Shove it into the Thames! cried the complainers. Nearly three
days passed with no play, and Mother Wimbledon limped into
Saturday praying for sun and a savior. What it got was a sky
sliding from black to gray to the sickly beige of an English
smile. What it got, when tennis finally began, was Venus Williams.
She was like nothing Wimbledon had ever seen. Ranked 59th in the
world and with nary a tournament title to her credit, the
17-year-old Williams made her debut at the All-England Lawn
Tennis Club with the subtlety of a crashing space station. With
Williams's Monday match washed all the way to Saturday, the
British press gorged itself on Sister from Another Planet
morsels: Venus's girlhood practices in Compton, Calif., dodging
bullets; her refusal, as a Jehovah's Witness, to celebrate her
own birthday; and, of course, her clattering headful of
beads--green, purple and white, in honor of the tournament.
She presented, all in all, a wonderful show of mindless
arrogance. Sitting next to her 15-year-old sister, Serena, at a
press conference before her first match, Venus serenely answered
questions about her father and coach, Richard, who had
inexplicably stayed home; about her slow emergence on the tour,
her visit to the Tower of London, her declarations that she and
Serena will one day battle it out for No. 1. She responded to
charges of cockiness--Brenda Schultz-McCarthy reported last week
that Venus had said, "Don't touch me" at the net during an
earlier tournament--by saying, "I don't hold great
conversations. Actually, I don't hold conversations at all."
Asked if she could save U.S. tennis, she said, "Yes, I think
so." Asked if she admired any other players, she said, "No, I
don't."
Such talk set up Saturday's first-round match against
91st-ranked Magdalena Grzybowska of Poland as a routine
trouncing. With her mother, Oracene, and Serena watching, Venus
unrolled a 6-4, 2-0 lead in the sweet confines of Court No. 1,
forehand booming, serve at 114 mph, beads jangling. Grzybowska
evened things at 2-all in the second, but Venus pushed her to
break point and seemed ready to put things away. Serena, face
hidden by a sheet of white beads herself, pulled out A Tale of
Two Cities and began to read. "I read the other one, Great
Expectations, but I like this one better," Serena said after the
match.
Grzybowska hammered an overhead smash, then hit an inventive
drop shot to hold serve and go up 3-2. Serena put her book away.
Venus fell apart.
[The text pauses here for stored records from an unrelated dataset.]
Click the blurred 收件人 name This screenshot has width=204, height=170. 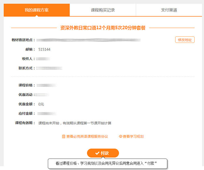tap(44, 59)
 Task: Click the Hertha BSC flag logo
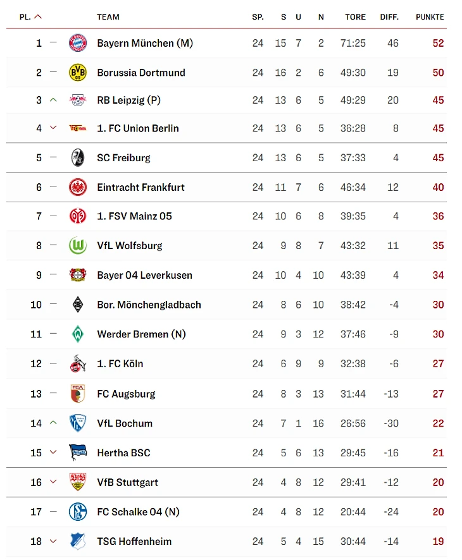(x=78, y=453)
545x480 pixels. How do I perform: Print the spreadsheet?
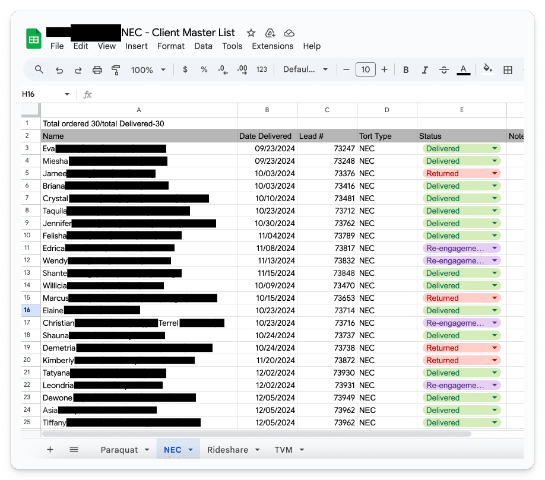pos(97,70)
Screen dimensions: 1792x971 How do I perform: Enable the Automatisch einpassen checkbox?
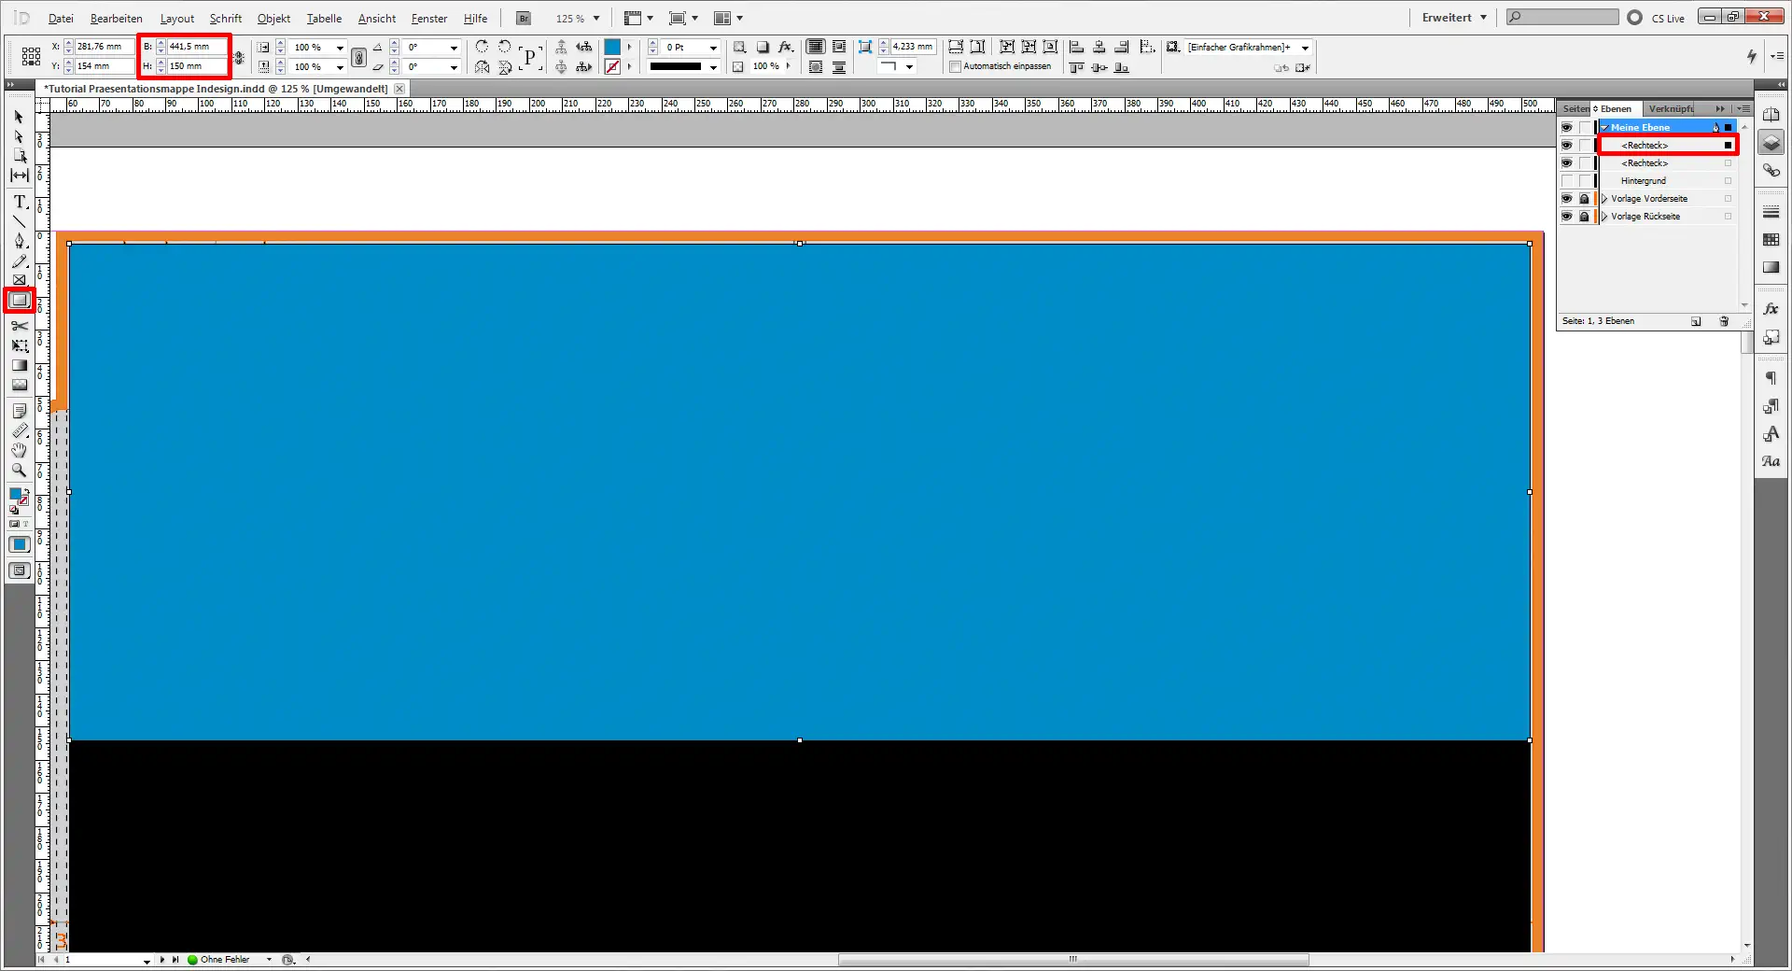click(x=955, y=66)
Grzybowska, never intimidated by Venus's
power, began ripping backhands deep and down the line. Venus's
serve crumbled. She kept hitting the ball to that laser
backhand. She lost seven straight games, and she suddenly looked
lost. Early in the third set Venus went lunging for a shot and
ended up facedown on the turf. Three times in the third she had
Grzybowska down break point at love and couldn't convert. By the
time it was over, 4-6, 6-2, 6-4, Williams stood revealed as a
huge talent with little idea of how to adjust to an opponent or
adversity. "I was surprised," Grzybowska said. "I don't know why
she was playing like that. My backhand is my best shot."
Grzybowska met Williams at the net, curious to hear something
outrageous. Williams said nothing. Later, players kept coming to
Grzybowska, full of joy and congratulations. "It was very
funny," Grzybowska said. "Because of all the stuff in the
newspapers about her... I guess everybody thought it was too
much."
It stayed that way for one more day. VENUS OUT OF ORBIT!
screamed one Sunday headline. VENUS HAS TUMBLED BACK DOWN TO
EARTH crowed another. Williams didn't seem to care. "It's my
first Wimbledon," she said. "There will be many more."